A look of pure fury crossed over Draco's face, and as briefly as it had come, it had gone. "Of course," he began "It could have been executed much better, but Father feels that it wouldn't be in-what were his words?-ah yes, _good taste_." He spat the last two words out, as if they were poison. "As if anything about this entire _school_ was in good taste! You, know..." As Draco trailed off to rant, Marion sunk deeper and deeper into her own thoughts. Snapping to attention a few minutes later, she noticed his eyes on her and her cheeks grew warm. _Oh dear, he must have asked me a question! See, I knew I wasn't ready for this..._ That awful, penetrating look she was receiving from him and that terrible smirk could only surmise into one thought. _Ugh! That sickening prat! He must think I'm blushing because I _like_ him!_ Thoroughly freaked out, Marion shook her head ever-so-slightly and inquired as to what Draco had requested. "I _said_, what is your name? Obviously you're a Slytherin, and you're obviously not a Seventh Year, _Although you do have a Seventh Year's body-oh Draco, you are the king!_, so what's your deal?" He stated, somewhat rudely, although a rather smug expression creeped across his face in the middle of the sentence. Marion raised a newly-waxed eyebrow. _He genuninely has no idea who I am. He really doesn't get it!_ Astonished that one could be so dim-witted, she figured why even bother lying.

Clearing her throat gently, she said "I _am_ a Seventh Year, actually."

Crabbe grinned devlishly. It looked really unappealing.

Goyle grinned in the same manner, but it made him look even worse, if at all possible.

Pansy's eyes went wide in shock, and she made a high-pitched noise, such as "Mmpf!", making it clear that she was rather miffed.

Draco Malfoy, however, smirked again. That look suited him rather well, Marion noted, as did the way his immaculate white-blonde hair fell into his eyes. _Wait, what? No, no, it must be cologne fumes that are getting to me_.

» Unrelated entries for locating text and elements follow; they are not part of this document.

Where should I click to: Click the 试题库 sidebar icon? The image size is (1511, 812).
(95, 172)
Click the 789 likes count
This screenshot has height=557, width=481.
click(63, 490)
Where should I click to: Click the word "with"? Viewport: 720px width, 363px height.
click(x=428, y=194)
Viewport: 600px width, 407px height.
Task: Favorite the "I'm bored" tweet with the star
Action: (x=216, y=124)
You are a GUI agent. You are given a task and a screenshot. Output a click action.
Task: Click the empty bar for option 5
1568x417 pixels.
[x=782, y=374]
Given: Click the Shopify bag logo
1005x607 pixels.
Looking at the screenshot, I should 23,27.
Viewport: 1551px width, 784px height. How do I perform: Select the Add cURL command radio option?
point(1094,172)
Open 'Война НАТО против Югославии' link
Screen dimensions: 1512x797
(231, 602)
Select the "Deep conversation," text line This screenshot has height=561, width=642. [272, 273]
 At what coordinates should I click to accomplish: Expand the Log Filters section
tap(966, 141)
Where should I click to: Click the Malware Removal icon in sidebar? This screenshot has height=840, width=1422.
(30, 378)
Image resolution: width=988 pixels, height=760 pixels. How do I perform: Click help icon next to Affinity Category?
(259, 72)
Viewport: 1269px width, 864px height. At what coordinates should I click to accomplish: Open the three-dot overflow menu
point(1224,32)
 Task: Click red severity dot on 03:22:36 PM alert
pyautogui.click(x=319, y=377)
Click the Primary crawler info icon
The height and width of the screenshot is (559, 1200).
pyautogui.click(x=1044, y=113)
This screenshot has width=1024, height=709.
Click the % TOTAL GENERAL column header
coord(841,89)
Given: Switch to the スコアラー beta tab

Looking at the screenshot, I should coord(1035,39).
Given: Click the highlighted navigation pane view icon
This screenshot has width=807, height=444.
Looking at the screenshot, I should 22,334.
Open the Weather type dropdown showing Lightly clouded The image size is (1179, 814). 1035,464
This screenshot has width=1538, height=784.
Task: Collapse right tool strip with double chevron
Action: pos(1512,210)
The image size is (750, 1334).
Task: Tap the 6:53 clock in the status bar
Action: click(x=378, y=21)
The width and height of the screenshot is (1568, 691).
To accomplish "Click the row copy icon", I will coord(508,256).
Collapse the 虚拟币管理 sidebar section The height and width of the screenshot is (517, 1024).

"Is that _so_." he drawled out again.

"Um, yeah."

"New student, eh?"

Marion paused, shocked. _No, you idiot! I've been going to school with you since we were eleven! Our dads were accquaintances at the Ministry of Magic for Merlin's sake! No, I'm not a new student!_ So she would have been quite surprised if she'd actually replied "Yes." yet, somehow, common sense took hold of her.

"Err...no." she began. "I'm a Seventh Year Slytherin, and I've been here as long as you have." _Whether you recognize me or not!_

The compartment-mates looked at one another curiously. Marion took a deep breath, and continued. "No, I haven't switched Houses or anything..." losing her nerve, she trailed off. Not that it mattered, because suddenly the door banged open, revealing three others standing near the entrance. One with hair like a dirty mop, one who's head was on fire, and the other wearing a giant shrubbery on her head. Well, that's what it looked like, anyway. _Potter! _she thought maliciously. Apparently, she and Draco were in the same mindset (um, scary?) because the moment the door flew open, he turned around abruptly and spat out the same exact thing.

"Potter! Oh, little Potty, can we help you? Because as much as I'd hate to, you sure could need it..." Crabbe and Goyle guffawed, and Pansy laughed a rather alarming laugh that sounded more like a sick dog's bark. Draco smirked, but Marion merely rolled her eyes. And that's when that damned golden trio noticed her. Stupid Harry Potter went goggle-eyed (because hey, it wasn't like _he_ was getting any), lame Hermione Granger (Marion could out-exam her _any_ day) emitted a small gasp, and that weasel, Ron Weasley-who was no longer as awkward, gangly, or unattractive as he used to be-had a sickening grin on his face, and he was nodding as if in approval. Marion felt her cheeks flush, but she gave them a cold, hard, well-practiced Ice Queen stare. Inherited from her mother, she used it frequently when anyone disturbed her studies,as they so often did. Those who actually has interactions her at school thought she was a bitch, but not without reason. And now, here she was, Marion Scott, standing in a compartment with Draco Malfoy (the train hadn't yet begun to move) with Harry Potter and Ron Weasley gogling at her. This was just too weird.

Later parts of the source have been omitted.